Si tu conclus qu'au moins parfois ça aurait l'air de valoir le coup, alors oui il faut essayer sur des cas avec peu d'enjeux car si tu ne fais que te préparer mentalement à une situation grave, ladite situation pourrait être un peu différente de celles auxquelles tu aurais pensé et tu pourrais faire des erreurs qu'un peu d'expérience à cet exercice t'aurait évitées.
Ta capacité générale à garder ton sang froid se combine sûrement au fait que tu n'est pas touchée par les mêmes choses que d'autres. Si tes capacités intellectuelles ne seraient pas diminuées par le fait de te trouver dans un bâtiment en feu, elles le seraient peut-être par le fait d'être dans une situation sociale inhabituelle, comme d'essayer d'obtenir le commandement ou de te demander si tu dois le faire ?

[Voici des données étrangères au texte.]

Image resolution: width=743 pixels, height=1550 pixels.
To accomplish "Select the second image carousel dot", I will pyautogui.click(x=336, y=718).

Pour ma part je crois être nettement plus rationnel que la moyenne en situation paisible ou semi-paisible et j'ai l'intuition que ça vaudrait aussi dans des situations dangereuses, mais ce n'est pas sûr : je me suis trouvé une ou deux fois plus stressé que nécessaire sans raison, ou avec raison mais au détriment de mon efficacité, de sorte que je ne sais pas avec certitude si mon précieux cerveau se montrerait à la hauteur un jour où ça compterait vraiment...
2. Le dimanche 13 novembre 2016 à 21:12, par Natacha :
Johan, j'aime beaucoup ce genre de commentaires, qui me font beaucoup réfléchir à mon tour. Voici ce qu'il m'a semblé utile de répondre après ces réflexions, dans le même ordre que tes points. J'ai un paragraphe par point, donc je ne vais pas une liste pour ne pas finir avec un texte super-étroit.
« La bonne solution » a une certaine ambiguïté, parce qu'il y a deux niveaux stratégiques : la stratégie concrètement appliquée, comme utiliser ou non le booster, chaque stratégie étant incarnée par un dictateur bienveillant potentiel ; et la stratégie pour choisir la stratégie (ou le dictateur), et cette « méta-stratégie » est le vrai sujet du billet.
Le problème de ce système à étages, c'est que ça que floute d'autant plus l'évaluation. Il n'est pas vraiment question de système pour « gagner », dans le sens ne pas perdre, mais de gagner plus ou moins fréquemment à un degré plus ou moins important.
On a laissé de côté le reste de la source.